— BEGIN PROVIDED ENTRIES —

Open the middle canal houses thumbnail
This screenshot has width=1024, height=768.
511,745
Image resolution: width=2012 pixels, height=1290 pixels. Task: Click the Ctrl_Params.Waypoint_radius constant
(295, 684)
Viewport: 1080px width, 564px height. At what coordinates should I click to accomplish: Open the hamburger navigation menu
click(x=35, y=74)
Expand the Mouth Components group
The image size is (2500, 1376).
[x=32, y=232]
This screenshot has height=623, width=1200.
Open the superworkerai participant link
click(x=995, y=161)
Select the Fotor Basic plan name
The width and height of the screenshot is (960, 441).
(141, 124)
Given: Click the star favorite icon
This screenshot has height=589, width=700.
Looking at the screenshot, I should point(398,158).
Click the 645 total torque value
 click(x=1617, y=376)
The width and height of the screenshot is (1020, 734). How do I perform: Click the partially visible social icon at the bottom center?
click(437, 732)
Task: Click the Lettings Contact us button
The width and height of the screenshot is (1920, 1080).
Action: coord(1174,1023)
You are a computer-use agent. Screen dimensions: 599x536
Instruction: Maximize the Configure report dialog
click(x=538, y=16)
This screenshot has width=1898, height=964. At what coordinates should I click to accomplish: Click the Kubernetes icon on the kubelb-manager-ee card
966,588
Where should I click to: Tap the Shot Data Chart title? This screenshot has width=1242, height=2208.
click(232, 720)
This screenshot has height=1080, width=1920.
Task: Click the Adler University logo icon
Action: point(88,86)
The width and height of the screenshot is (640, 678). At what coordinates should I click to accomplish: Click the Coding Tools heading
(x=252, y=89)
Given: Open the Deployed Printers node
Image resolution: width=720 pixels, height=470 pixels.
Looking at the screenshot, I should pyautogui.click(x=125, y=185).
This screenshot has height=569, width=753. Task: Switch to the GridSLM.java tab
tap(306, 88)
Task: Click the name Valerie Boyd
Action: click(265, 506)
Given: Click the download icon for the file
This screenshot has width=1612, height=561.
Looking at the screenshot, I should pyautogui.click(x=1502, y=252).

— END PROVIDED ENTRIES —

GIVEN INSTRUCTION:
Retype all of the data above, line for line, with no changes.

REPLY TO THE EXERCISE:
Open the middle canal houses thumbnail
This screenshot has width=1024, height=768.
511,745
Image resolution: width=2012 pixels, height=1290 pixels. Task: Click the Ctrl_Params.Waypoint_radius constant
(295, 684)
Viewport: 1080px width, 564px height. At what coordinates should I click to accomplish: Open the hamburger navigation menu
click(x=35, y=74)
Expand the Mouth Components group
The image size is (2500, 1376).
[x=32, y=232]
This screenshot has height=623, width=1200.
Open the superworkerai participant link
click(x=995, y=161)
Select the Fotor Basic plan name
The width and height of the screenshot is (960, 441).
(141, 124)
Given: Click the star favorite icon
This screenshot has height=589, width=700.
Looking at the screenshot, I should point(398,158).
Click the 645 total torque value
 click(x=1617, y=376)
The width and height of the screenshot is (1020, 734). How do I perform: Click the partially visible social icon at the bottom center?
click(437, 732)
Task: Click the Lettings Contact us button
The width and height of the screenshot is (1920, 1080).
Action: coord(1174,1023)
You are a computer-use agent. Screen dimensions: 599x536
Instruction: Maximize the Configure report dialog
click(x=538, y=16)
This screenshot has width=1898, height=964. At what coordinates should I click to accomplish: Click the Kubernetes icon on the kubelb-manager-ee card
966,588
Where should I click to: Tap the Shot Data Chart title? This screenshot has width=1242, height=2208.
click(232, 720)
This screenshot has height=1080, width=1920.
Task: Click the Adler University logo icon
Action: point(88,86)
The width and height of the screenshot is (640, 678). At what coordinates should I click to accomplish: Click the Coding Tools heading
(x=252, y=89)
Given: Open the Deployed Printers node
Image resolution: width=720 pixels, height=470 pixels.
Looking at the screenshot, I should pyautogui.click(x=125, y=185).
This screenshot has height=569, width=753. Task: Switch to the GridSLM.java tab
tap(306, 88)
Task: Click the name Valerie Boyd
Action: click(265, 506)
Given: Click the download icon for the file
This screenshot has width=1612, height=561.
Looking at the screenshot, I should pyautogui.click(x=1502, y=252).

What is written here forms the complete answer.